The poorest could suffer through job-losses or pay cuts when employers were forced to take on higher costs to meet the net-zero target.

He also urged the Government, in its “levelling-up” process in the north, to boost public transport where it remained inadequate, “most especially for those on low incomes who need it most”. He said that he failed to understand why spending per head in London was up to three times higher than for parts of the north.

“How can people be expected to change their behaviour and choices if the opportunity is not given them to do so? Without proper and fair investment in greener ways to travel, reliance on road travel will only increase, especially after the pandemic, which still impacts the numbers who use our trains, trams, and buses.”

Diocese cuts fossil-fuel investments. The diocese of Truro no longer invests in funds directly linked to fossil fuels. The diocesan lead on creation care, the Bishop of St Germans, the Rt Revd Hugh Nelson, said: “We are proud to be able to say we no longer invest in companies whose principal business involves the extraction, production, or refining of coal, gas, and oil.
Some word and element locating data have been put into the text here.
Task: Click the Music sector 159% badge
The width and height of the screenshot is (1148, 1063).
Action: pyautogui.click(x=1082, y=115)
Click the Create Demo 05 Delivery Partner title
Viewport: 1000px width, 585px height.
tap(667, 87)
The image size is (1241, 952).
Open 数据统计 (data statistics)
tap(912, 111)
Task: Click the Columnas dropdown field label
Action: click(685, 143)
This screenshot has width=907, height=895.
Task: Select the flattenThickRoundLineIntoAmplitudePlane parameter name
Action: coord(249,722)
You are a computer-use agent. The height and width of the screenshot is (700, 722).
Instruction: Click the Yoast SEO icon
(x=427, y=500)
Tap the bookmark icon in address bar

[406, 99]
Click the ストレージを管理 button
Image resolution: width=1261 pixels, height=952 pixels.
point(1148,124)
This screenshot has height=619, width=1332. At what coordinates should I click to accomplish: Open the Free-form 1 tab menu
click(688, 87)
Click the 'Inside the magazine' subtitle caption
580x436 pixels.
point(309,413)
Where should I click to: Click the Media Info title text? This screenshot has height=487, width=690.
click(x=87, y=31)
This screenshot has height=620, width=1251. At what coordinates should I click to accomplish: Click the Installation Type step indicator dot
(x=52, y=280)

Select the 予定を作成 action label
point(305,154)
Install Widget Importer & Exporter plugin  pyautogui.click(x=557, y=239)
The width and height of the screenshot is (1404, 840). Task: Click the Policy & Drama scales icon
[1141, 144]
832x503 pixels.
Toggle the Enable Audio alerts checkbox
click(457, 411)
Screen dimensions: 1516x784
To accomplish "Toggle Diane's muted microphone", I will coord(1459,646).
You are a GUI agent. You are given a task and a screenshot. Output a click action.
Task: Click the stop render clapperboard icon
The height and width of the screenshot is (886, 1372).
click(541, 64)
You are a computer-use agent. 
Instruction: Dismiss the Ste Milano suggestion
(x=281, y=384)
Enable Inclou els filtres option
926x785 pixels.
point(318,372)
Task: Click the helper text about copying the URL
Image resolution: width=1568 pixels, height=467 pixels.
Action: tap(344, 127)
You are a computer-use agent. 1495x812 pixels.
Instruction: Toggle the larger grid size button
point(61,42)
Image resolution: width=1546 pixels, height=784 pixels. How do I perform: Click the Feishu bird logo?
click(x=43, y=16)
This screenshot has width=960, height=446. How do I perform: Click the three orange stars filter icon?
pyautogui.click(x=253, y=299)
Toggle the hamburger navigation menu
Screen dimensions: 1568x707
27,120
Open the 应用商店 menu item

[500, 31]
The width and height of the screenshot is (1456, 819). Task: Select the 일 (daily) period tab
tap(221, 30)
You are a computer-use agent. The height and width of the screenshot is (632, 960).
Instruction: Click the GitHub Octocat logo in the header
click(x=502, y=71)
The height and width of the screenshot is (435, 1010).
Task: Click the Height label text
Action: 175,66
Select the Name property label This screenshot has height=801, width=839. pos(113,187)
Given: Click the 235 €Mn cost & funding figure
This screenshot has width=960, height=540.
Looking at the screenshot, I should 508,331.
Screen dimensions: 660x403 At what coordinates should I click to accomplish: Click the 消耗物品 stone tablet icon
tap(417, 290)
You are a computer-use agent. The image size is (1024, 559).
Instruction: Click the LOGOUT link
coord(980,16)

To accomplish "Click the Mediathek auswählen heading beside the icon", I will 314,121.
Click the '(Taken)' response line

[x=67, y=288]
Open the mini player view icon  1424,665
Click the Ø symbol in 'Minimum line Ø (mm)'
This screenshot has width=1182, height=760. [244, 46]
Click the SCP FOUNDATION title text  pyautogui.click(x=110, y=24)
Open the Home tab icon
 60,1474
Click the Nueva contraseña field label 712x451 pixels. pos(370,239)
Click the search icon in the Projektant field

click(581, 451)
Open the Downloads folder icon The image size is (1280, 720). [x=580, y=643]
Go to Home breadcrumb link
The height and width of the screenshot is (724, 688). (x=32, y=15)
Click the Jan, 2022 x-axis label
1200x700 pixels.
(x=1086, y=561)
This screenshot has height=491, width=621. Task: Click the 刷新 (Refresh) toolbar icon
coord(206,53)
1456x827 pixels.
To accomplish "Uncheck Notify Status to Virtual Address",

We know there is still a long way to go, and we will be looking very closely at all our investments to try and divest wherever we find an indirect link to extraction.”

Michael Sturgess, who chairs Truro’s board of finance, said: “We have deliberately selected fund managers with a strong ethical policy in terms of creation care as well as strong investment performance, and are actively seeking out good investments, such as renewables, at the same time as continuing to review our existing investments to ensure we meet our commitments.”